───── Entries supplied
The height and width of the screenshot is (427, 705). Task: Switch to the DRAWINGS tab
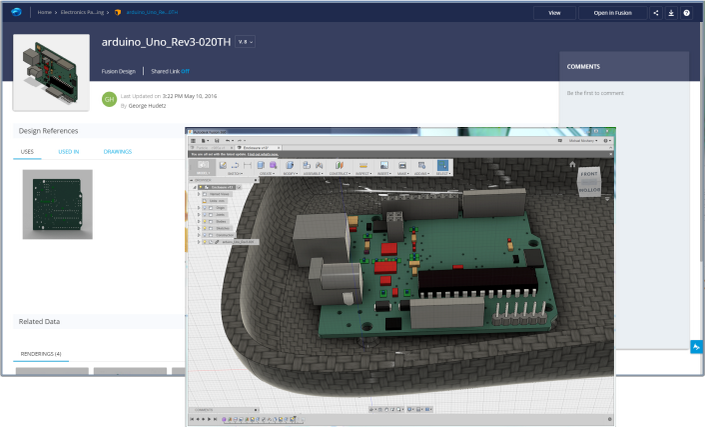tap(118, 151)
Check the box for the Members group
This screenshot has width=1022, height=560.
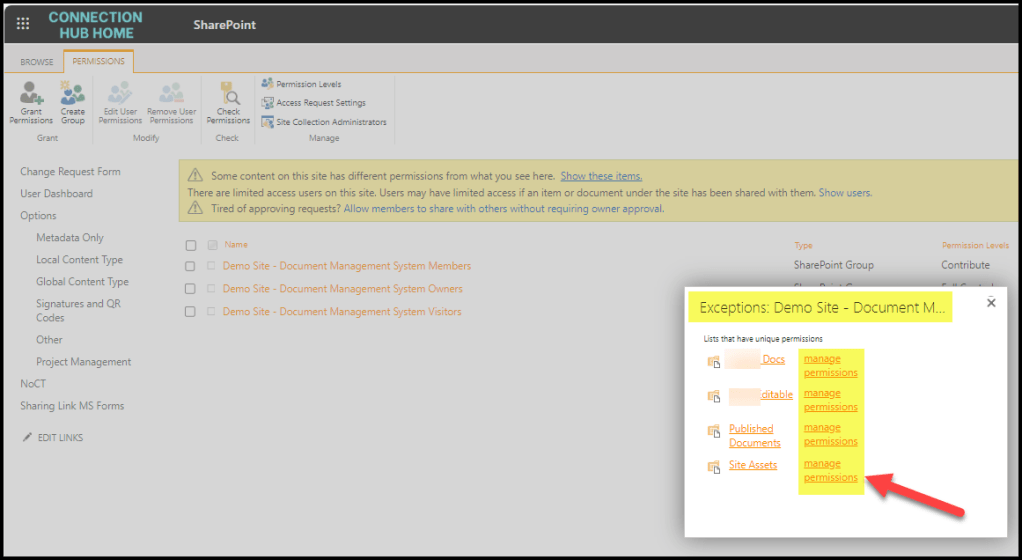coord(191,266)
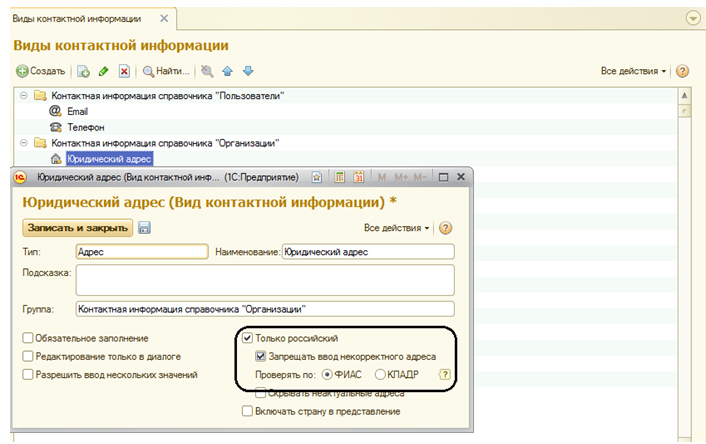The width and height of the screenshot is (706, 444).
Task: Click the help question mark in dialog
Action: tap(446, 228)
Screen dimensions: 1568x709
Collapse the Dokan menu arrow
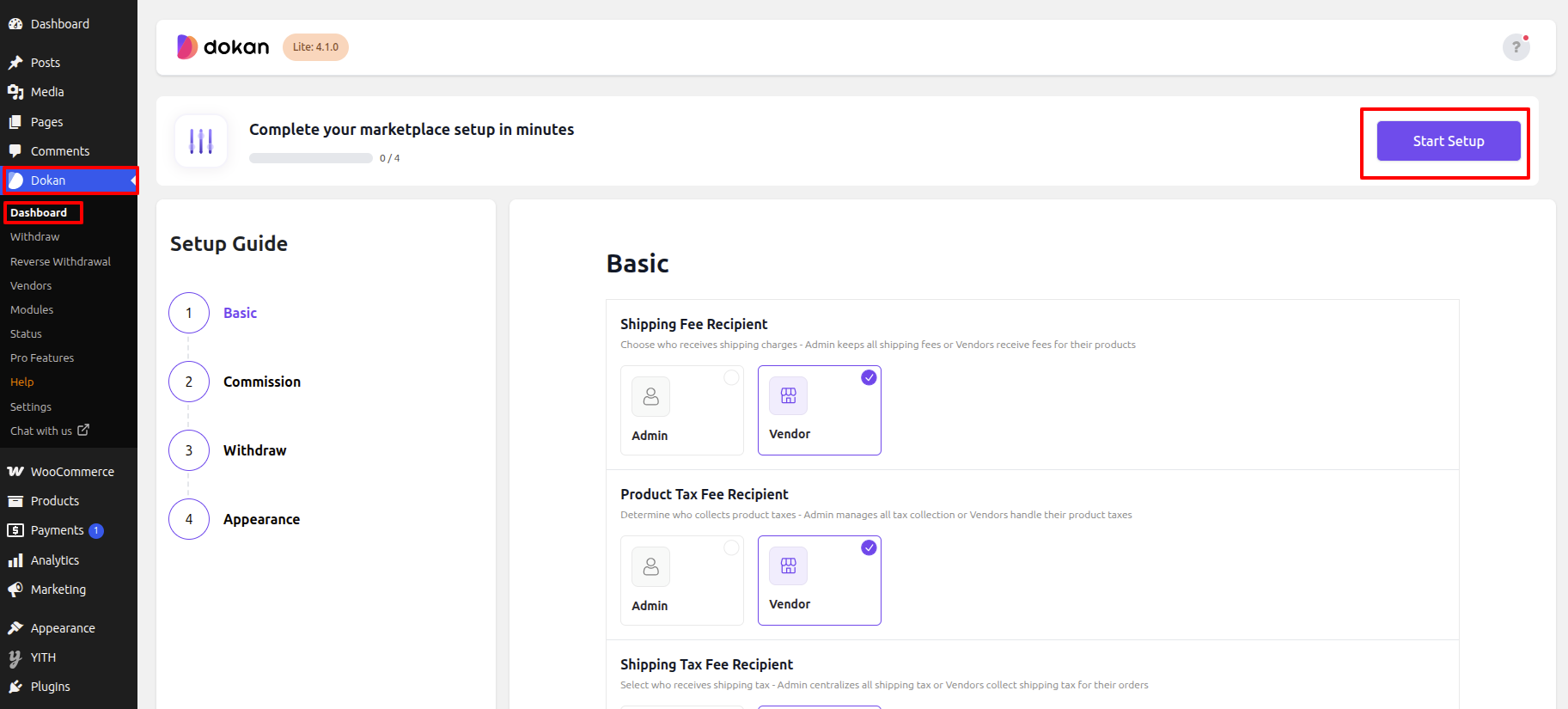coord(132,180)
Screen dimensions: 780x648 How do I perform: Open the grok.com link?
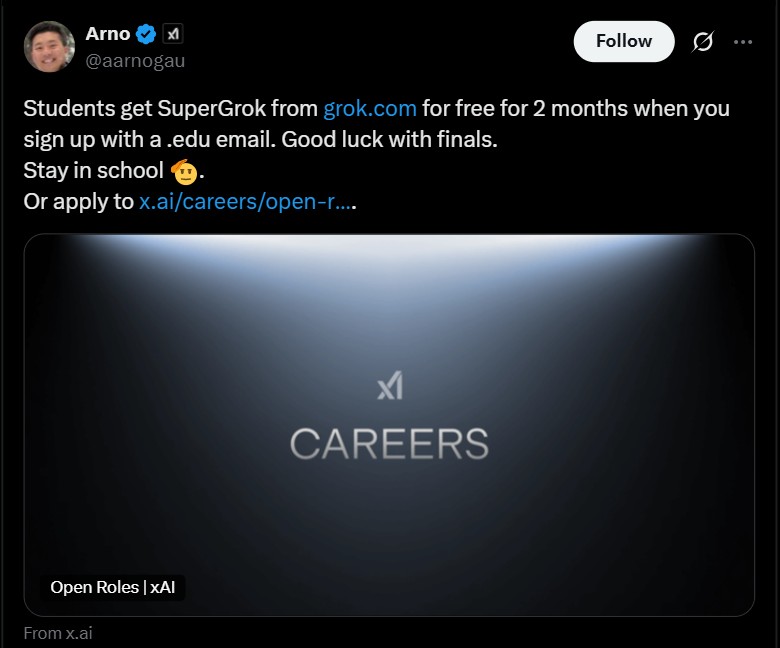(370, 108)
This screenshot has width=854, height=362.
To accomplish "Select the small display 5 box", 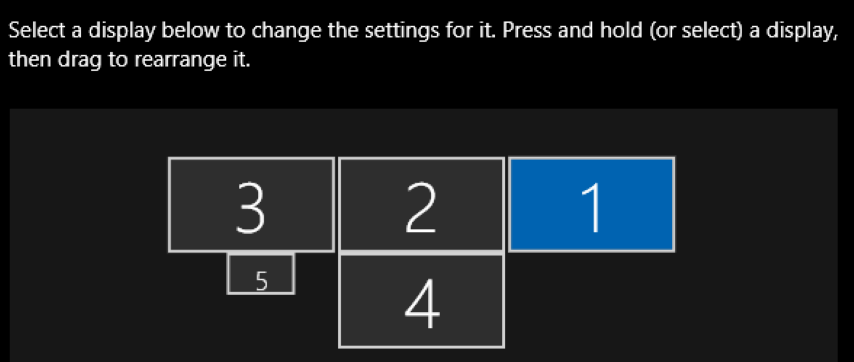I will pyautogui.click(x=261, y=274).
──────────
Begin at the top of the records above and retype each line exactly until the line containing "Check the box for the Members group", which is included. Skip all pictures.

Answer section:
The height and width of the screenshot is (427, 705). Task: Switch to the DRAWINGS tab
tap(118, 151)
Check the box for the Members group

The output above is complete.